Mayıs ayında Giresun’daki HES inşaatında ölen dört işçiyi hatırlayın. Toprak kayması sonucu hayatını kaybeden işçilerin aileleri kazadan bir süre önce heyelan uyarısı yapıldığını ama firma yetkililerinin önlem almadığını söylemişlerdi. Aynı inşaatta, bu kazadan altı ay önce bir başka işçinin yine toprak kaymasından dolayı öldüğünü yazsam ne değişir bilemiyorum. Teoride insanlar her şeye muktedir. Elektrik çarpmadan yeni iletim hatları döşemeye, kaza yapmadan araç sürmeye, toprak altında kalmadan baraj yapmaya bir engel yok. İş kazalarının sayısının ülkeden ülkeye değişmesi bile buna bir örnek. Bir işçinin çalışırken ölmesi kimi ülkede büyük suç kimilerinde ise “takdir-i ilahi”; yani Tanrı’nın takdiri.
TAKDİR-İ İLAHİ
Evet, bana sorarsanız tüm bu işçi ölümleri takdir-i ilahi. Şaşırdığınızı biliyorum, neden böyle düşündüğümü matematikle açıklayayım. Enerji Piyasası Düzenleme Kurumu Başkanı Hasan Köktaş geçenlerde bir demeç verdi. Doğu Karadeniz’de HES(hidroelektrik santrali) sayısı 375’i bulabilirmiş. Her biri için Giresun'daki gibi beş işçi feda etsek, hepsi tamamlandığında ölecek işçi sayısı bin 875'i bulur. Şu ana kadar tamamlanan HES sayısı ise 45 taneymiş. Evrensel Gazetesi bugüne kadar HES inşaatlarında ölen işçi sayısının 300’ü bulduğunu yazmıştı (15 Mayıs 2012). Bölün 45’e, sonuç 6, 6. Giresun’da inşaatı süren HES inşaatında ölen işçi sayısından farklı değil. Bu sadece bir rakam değil, bu bir cinayetin matematiksel tarifi; gerçeğin sağlaması. Büyüklüğüne küçüklüğüne aldırmadan, bu ülkenin yetkililerinin her bir HES inşaatı için 5-6 işçiyi gözden çıkardığını söylersek çok da yanlış yapmış olmayız diye düşünüyorum.

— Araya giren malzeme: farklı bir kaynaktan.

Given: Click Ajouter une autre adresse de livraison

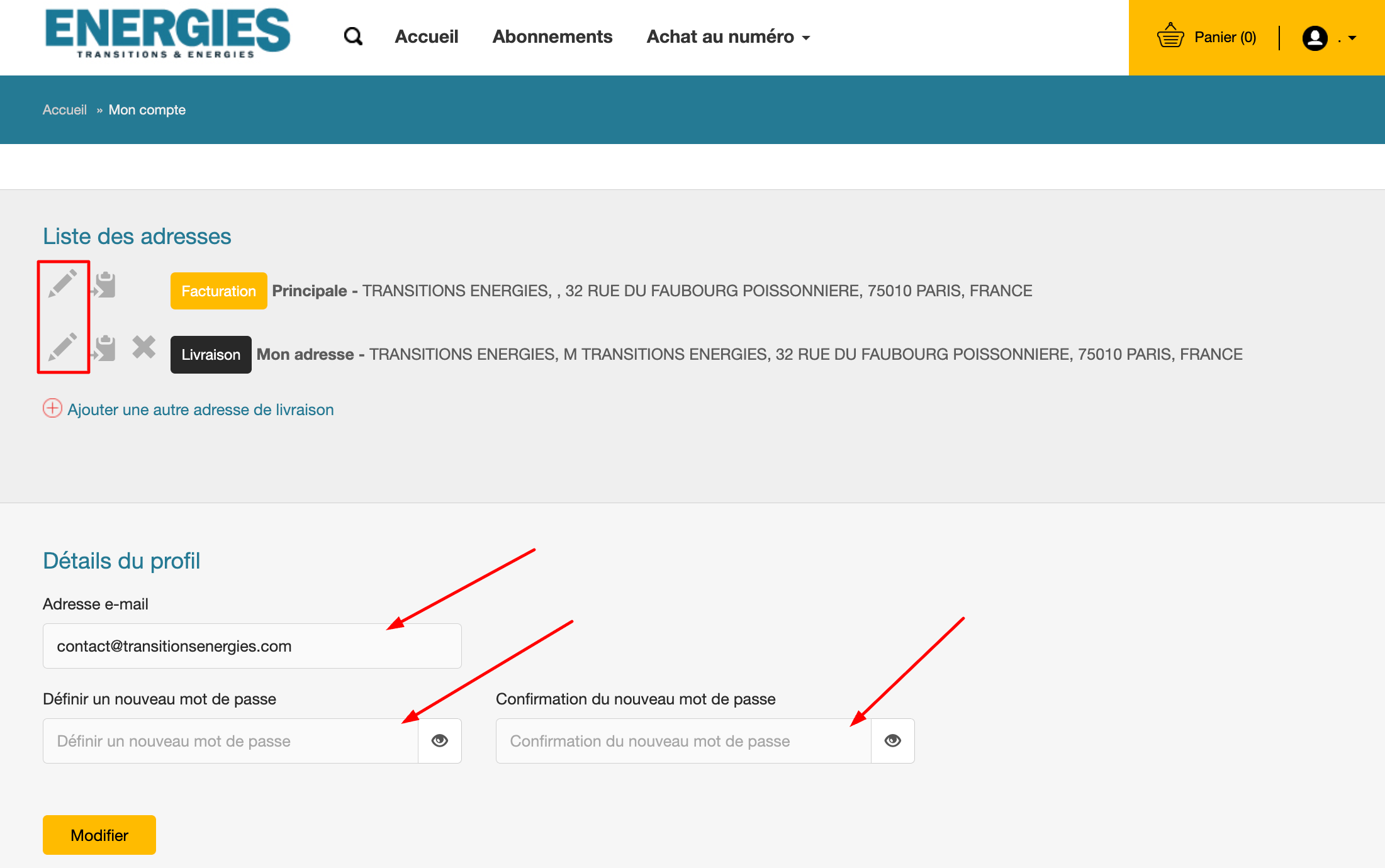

Sadece HES mi? AVM inşaatlarında, yol yapımında, tarlalarda, maden ve tersanelerde işçilerin ölümü tesadüf mü? Çok mu şaşırıyoruz ölüm haberi geldiğinde? İşler yavaşlatılsa, kar marjları düşürülse, tüketim çılgınlığının önüne geçilse memlekette bu kadar insan ölmez. Ölmez ama takdir-i ilahi diye bir şey var. Nedir ilahi olan? İlahi olan Adalet ve Kalkınma Partisi’nin yarattığı ve adına “ekonomik büyüme” dediğimiz bu yeni tanrı. Bu yeni tanrının kudretini, gücünü kaybetmeden yaşayabilmesi için işçilerin ölmesi, tanrıya kurban edilmesi gerek. Büyüme tanrısını mutlu etmek için her gün verdiğimiz kurbanlardan biri insan yaşamı, diğeri doğa. Öyle vahşi, doymaz bir tanrı yarattılar ki, onu mutlu etmek için bu ülkenin insanları her gün canlarını, doğası ise ağaçlarını, nehirlerini, suyunu, denizini, ormanını ve temiz havasını kurban ediyor. Karadeniz'e yapılacak 350 HES'in üzerine kurulacağı nehirleri düşünün. Madencilere peşkeş çekilen Kazdağları'nı, çimento fabrikalarına kurban edilen Pazarcık-Narlı Ovası'nı, sanayi atıklarıyla doldurulan Küçü Menderes Nehri'ni, Marmara Denizi'ni, tarihe tanıklık etmiş Allionai'yi ve daha nice kültürel ve doğal mirası kendi elimizle yarattığımız bu tanrıya kurban etmedik mi? Dicle üzerine kurulan Ilısu Barajı bir tanrı gibi Hasankeyf'in canını almayacak mı? Adaklar tükendiğinde adak taşına konacak başın bize ait olacağının farkında değil miyiz?
Hepsinden geçtim, insan eliyle tanrı yaratıp ona adaklar sunmak putperestlik sayılmaz mı?
***
İşçi ölümleriyle ilgili rakamların birçoğu guvenlicalisma.org sitesinden alınmıştır.